`type_density()` using the new `type_data`/`type_draw` system #243

vincentarelbundock · 2024-11-07T22:07:09Z

Density plots are coded differently than all other types.

I won't have time to convert them now, but opening this issue because it would eventually be a good idea to bring them in conformity.

grantmcdermott · 2024-11-07T22:11:15Z

Nice. Was just thinking about this!

The existing density logic is quite complicated, because we make special allowances for tinyplot(density(x)). I'm not sure that this exception is worth it anymore, so it might be worth axing and enforcing tinyplot(x, type = "density") to maintain internal simplicity. Will investigate when I have time.

vincentarelbundock · 2024-11-08T01:03:27Z

Yes, I think that small amount of breakage is a good idea while the package is still young. We want to start with strong standards.

grantmcdermott · 2024-11-12T17:01:32Z

I've run up against this issue a few times lately, so will take a crack at it before submitting v0.3.0 to CRAN.

(If it turns out to be too complicated for solving in a reasonable time, I'll just submit the new release without it. But hopefully there's a simple solution.)

grantmcdermott · 2024-12-21T17:59:50Z

@zeileis a question for you (and picking up part of a discussion originally started in #271):

Q: How do you think the joint bandwidth should be calculated for grouped density plots?

To my mind there are four options:

(A) Don't do any joint bandwidth calculation (i.e., just use the individual bandwidths calculated independently for each sub group).
(B) Re-use the same bandwidth that we would obtain from the full dataset.
(C) Take the mean of the individual bandwidths.
(D) Take the weighted mean of the individual bandwidths (where the weights indicate relative number of observations in each sub group).

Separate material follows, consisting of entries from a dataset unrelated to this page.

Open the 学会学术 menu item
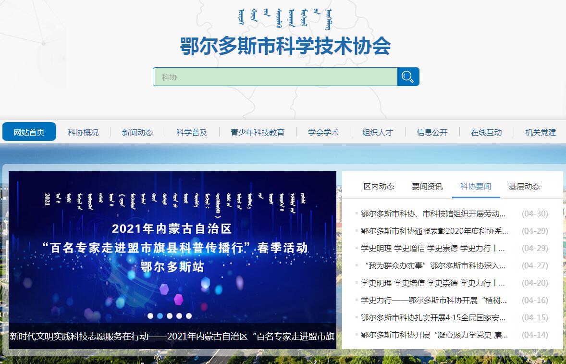This screenshot has width=566, height=364. [x=323, y=132]
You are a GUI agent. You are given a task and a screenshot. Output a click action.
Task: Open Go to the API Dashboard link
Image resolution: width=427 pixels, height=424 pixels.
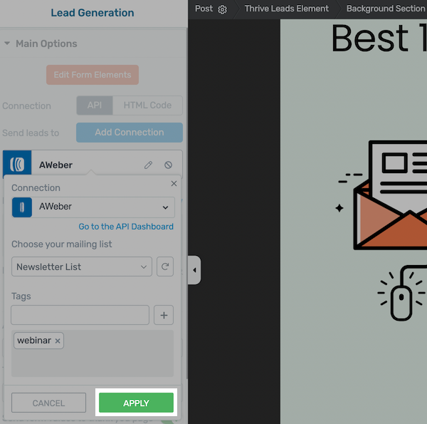click(125, 227)
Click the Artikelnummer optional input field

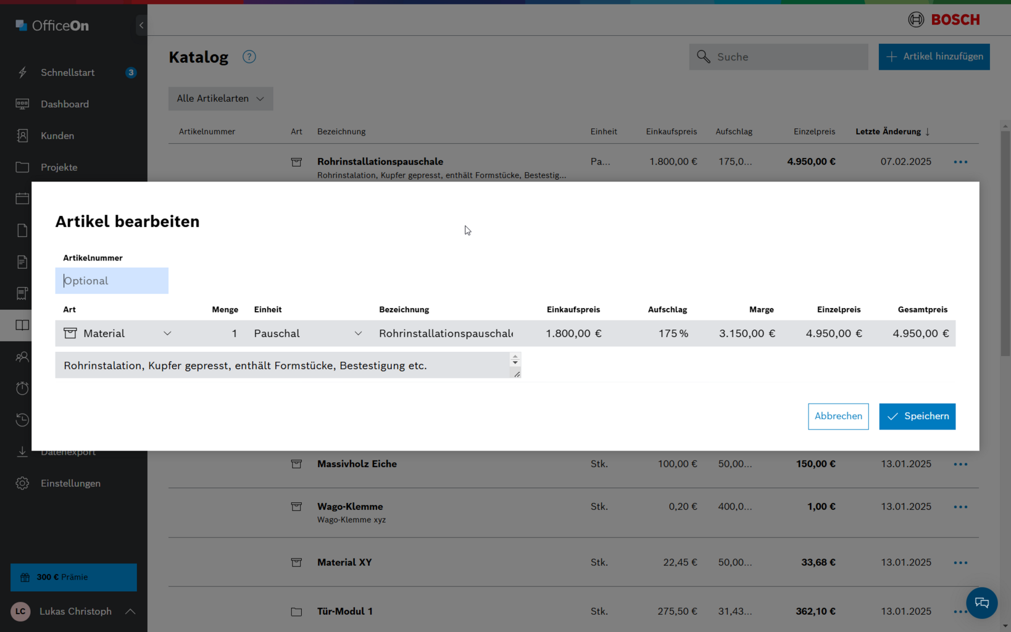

Here's a quick manual implementation of each of these four options, using an mtcars demo example.

pals = palette.colors(4, "R4")

# Plot area
plot(density(mtcars$wt), ylim = c(0, 1.1), type = "n")
grid()

# Option A
lapply(split(mtcars$wt, mtcars$am), \(x) lines(density(x), col = pals[1]))

# Option B
bb = density(mtcars$wt)$bw
lapply(split(mtcars$wt, mtcars$am), \(x) lines(density(x, bw = bb), col = pals[2]))

# Option C
cc = mean(sapply(split(mtcars$wt, mtcars$am), \(x) density(x)$bw))
lapply(split(mtcars$wt, mtcars$am), \(x) lines(density(x, bw = cc), col = pals[3], lty = 2))

# Option D
dd = weighted.mean(
  sapply(split(mtcars$wt, mtcars$am), \(x) density(x)$bw),
  sapply(split(mtcars$wt, mtcars$am), length)
)
lapply(split(mtcars$wt, mtcars$am), \(x) lines(density(x, bw = dd), col = pals[4], lty = 4))

# Legend
legend(
  "topleft",
  legend = c("A) individual", "B) full", "C) mean", "D) weighted.mean"),
  lty = c(1,1,4,2),
  col = pals
)

Right now, we are using (C), but I'm not sure that it is optimal.

FWIW, this is the equivalent ggplot2 result. It looks like they're just taking the simplest approach (A) and not using any kind of joint bandwidth.

library(ggplot2)
theme_set(theme_linedraw())

ggplot(mtcars, aes(wt, group = am)) +
  geom_density() +
  scale_y_continuous(breaks = seq(0, 1, by = 0.2), limits = c(0, 1.1)) +
  theme(panel.grid.minor = element_blank(), panel.grid.major = element_line(linetype = "32"))

zeileis · 2025-01-08T17:52:14Z

Thanks for the write-up and apologies for the 12" version of Simon & Garfunkel playing over the last weeks. (You know...The Sound of Silence...) I took some time off over the holidays.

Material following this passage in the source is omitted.